The city offers a privileged scale for dissecting the social body, for rummaging through the innards of our most intimate fantasies, desires, and fears; for excavating the signs of the city’s political condition. As the ancient Greek polis was for Aristotle and Plato the experimental site for the performance of civic and political life, the contemporary city also holds for us the key to unlocking the contours of the present political constellation.
It is indeed unmistakably so that the city has undergone radical change over the past two decades or so, most dramatically in its modes of urban governing and polic(y)ing. We shall argue that, while the city is alive and thriving at least in some of its spaces, the polis, conceived in the idealized Greek sense as the site for public political encounter and democratic negotiation, the spacing of (often radical) dissent, and disagreement, and the place where political subjectivation emerges and literally takes place, seems moribund. In other words, the ‘political’ is retreating while social space is increasingly colonised by policies (or policing). The suturing of social space by consensual managerial policies and the evacuation of the properly political (democratic) dimension from the urban -- what will described below as the post-political condition -- constitutes what I would define as the ZERO-ground of politics. The leitmotiv of this contribution will indeed be the figure of a de-politicized Post-Political and Post-Democratic city.

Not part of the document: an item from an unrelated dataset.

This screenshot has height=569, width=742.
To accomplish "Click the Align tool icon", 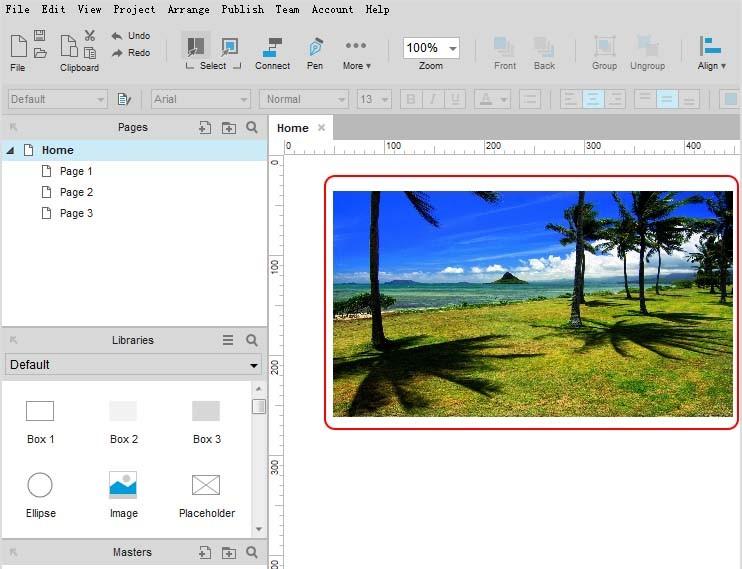I will click(711, 47).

Taking my cue from recent urban transformations in the UK and elsewhere, I shall argue that urban governance at the beginning of the 21st century has shifted profoundly, giving rise to a new form of governmentality in the Foucaultian sense of the word, one that is predicated upon new formal and informal institutional configurations – forms of governance that are characterized by a broadening of the sphere of governing, while narrowing, if not suspending, the space of the properly political. Urban governing today is carried by a wide variety of institutions and organizations. It operates through a range of geographical scales, and mobilizes a wide assortment of social actors, including private agents, designers, architects, and planners, non-governmental organizations, civil society groups, corporations, and the more traditional forms of local, regional, or national government. I shall characterize these new regimes of policing the city as Governance-beyond-the-State. It is a governance regime concerned with policing, controlling and accentuating the imperatives of a globally connected neo-liberalized market economy. This new ‘polic(y)ing’ order reflects what Slavoj Žižek and Jacques Rancière define as a post-political and post-democratic constitution. In other words, contrary to the popular belief that these new forms of neo-liberal urban governance widen participation and deepen ‘democracy’, I shall insist that this post-political condition in fact annuls democracy, evacuates the political proper – i.e. the nurturing of disagreement through properly constructed material and symbolic spaces for dissensual public encounter and exchange – and ultimately perverts and undermines the very foundation of a democratic polis. This regime exposes what Rancière calls the scandal of democracy: while promising equality, it produces an oligarchically instituted form of governing in which political power seamlessly fuses with economic might and a governance arrangement that consensually shapes the city according to the dreams, tastes and needs of the transnational economic, political, and cultural elites. Proper urban politics fosters dissent, creates disagreement and triggers the debating of and experimentation with more egalitarian and inclusive urban futures, a process that is wrought with all kinds of tensions and contradictions but also opens up spaces of possibilities and insurgent activities. Exploring these will constitute the final part of this contribution.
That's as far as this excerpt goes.